[YOUR OBJECTIVE] Exactly the lines from the one containing "Leire Martínez publica" through the end of the records must be reproduced; leave out all pictures.

Collected data entries

++++++++++++++++++++

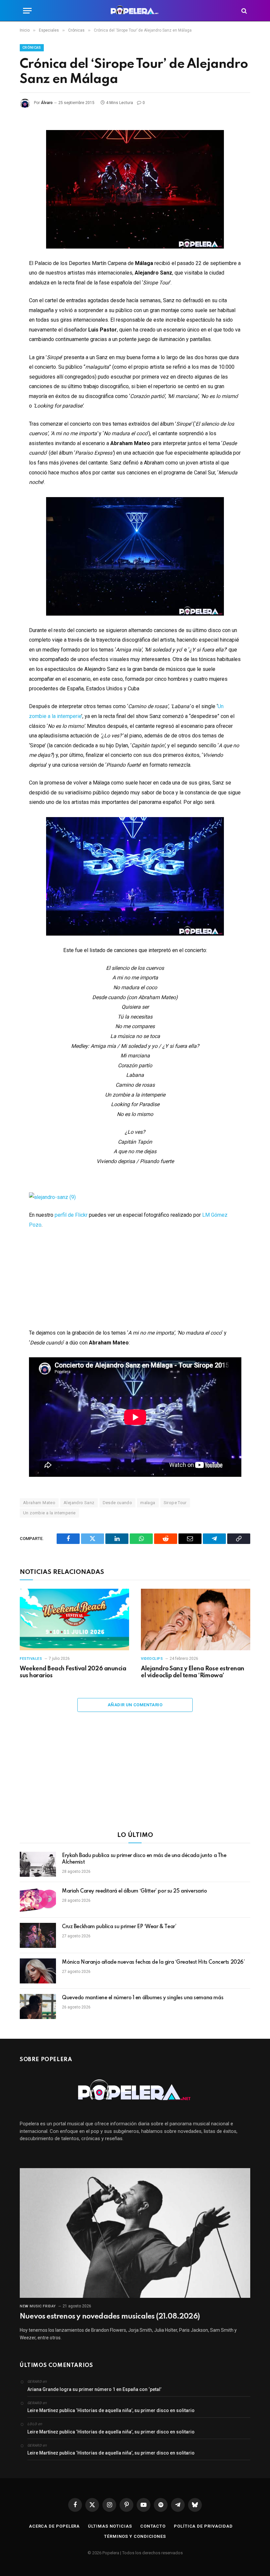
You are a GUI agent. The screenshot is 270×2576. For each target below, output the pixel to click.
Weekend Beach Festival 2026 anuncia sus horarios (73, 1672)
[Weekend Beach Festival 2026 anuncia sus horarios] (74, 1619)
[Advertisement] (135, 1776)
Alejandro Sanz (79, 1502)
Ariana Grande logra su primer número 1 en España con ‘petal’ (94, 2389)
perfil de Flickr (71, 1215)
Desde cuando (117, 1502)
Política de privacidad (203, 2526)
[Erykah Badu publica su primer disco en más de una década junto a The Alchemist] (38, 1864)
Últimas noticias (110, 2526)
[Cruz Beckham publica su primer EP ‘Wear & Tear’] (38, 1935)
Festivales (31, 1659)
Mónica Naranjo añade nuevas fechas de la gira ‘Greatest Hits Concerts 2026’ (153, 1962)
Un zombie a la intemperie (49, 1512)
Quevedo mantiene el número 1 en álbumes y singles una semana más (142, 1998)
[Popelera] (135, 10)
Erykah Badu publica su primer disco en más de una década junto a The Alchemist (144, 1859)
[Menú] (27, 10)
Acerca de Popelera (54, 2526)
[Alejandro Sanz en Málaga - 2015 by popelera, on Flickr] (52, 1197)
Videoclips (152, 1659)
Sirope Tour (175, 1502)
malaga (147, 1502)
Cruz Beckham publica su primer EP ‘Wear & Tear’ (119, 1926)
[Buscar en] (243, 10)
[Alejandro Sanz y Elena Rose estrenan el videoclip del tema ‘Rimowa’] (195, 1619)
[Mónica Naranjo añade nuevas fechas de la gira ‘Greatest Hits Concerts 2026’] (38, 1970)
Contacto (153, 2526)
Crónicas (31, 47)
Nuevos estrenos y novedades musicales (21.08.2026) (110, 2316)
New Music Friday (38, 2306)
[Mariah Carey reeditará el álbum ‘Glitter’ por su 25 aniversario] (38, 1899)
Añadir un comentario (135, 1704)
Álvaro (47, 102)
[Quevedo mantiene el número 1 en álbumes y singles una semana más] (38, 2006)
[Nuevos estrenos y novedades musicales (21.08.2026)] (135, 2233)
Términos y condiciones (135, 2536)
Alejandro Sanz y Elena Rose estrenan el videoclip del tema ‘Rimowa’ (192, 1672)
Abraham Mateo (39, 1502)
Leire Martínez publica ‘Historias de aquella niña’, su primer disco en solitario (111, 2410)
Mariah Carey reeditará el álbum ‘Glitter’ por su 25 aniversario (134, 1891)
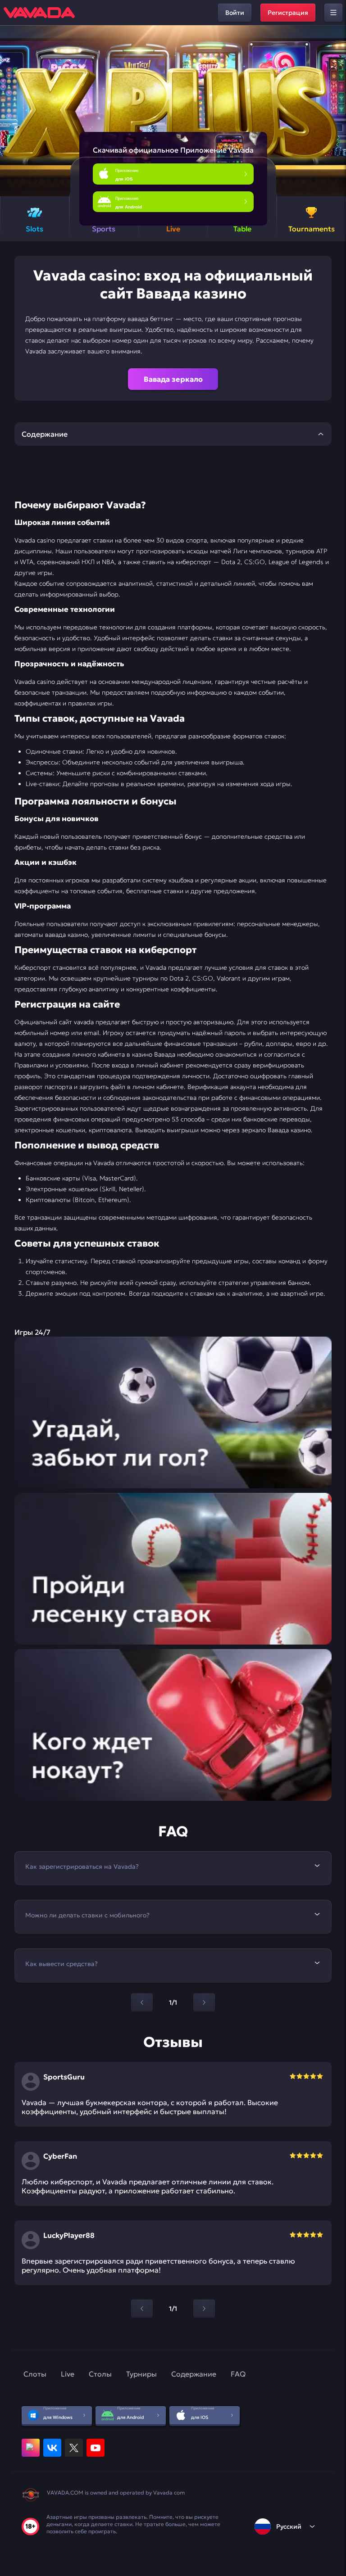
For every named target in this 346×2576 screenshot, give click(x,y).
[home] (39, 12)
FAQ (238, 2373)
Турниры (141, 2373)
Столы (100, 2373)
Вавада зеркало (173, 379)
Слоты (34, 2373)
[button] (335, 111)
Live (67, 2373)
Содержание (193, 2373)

++++++++++++++++++++

[YOUR SOLUTION]
Leire Martínez publica ‘Historias de aquella niña’, su primer disco en solitario (111, 2410)
Mariah Carey reeditará el álbum ‘Glitter’ por su 25 aniversario (134, 1891)
For every named target in this 346×2576 screenshot, give click(x,y).
[home] (39, 12)
FAQ (238, 2373)
Турниры (141, 2373)
Столы (100, 2373)
Вавада зеркало (173, 379)
Слоты (34, 2373)
[button] (335, 111)
Live (67, 2373)
Содержание (193, 2373)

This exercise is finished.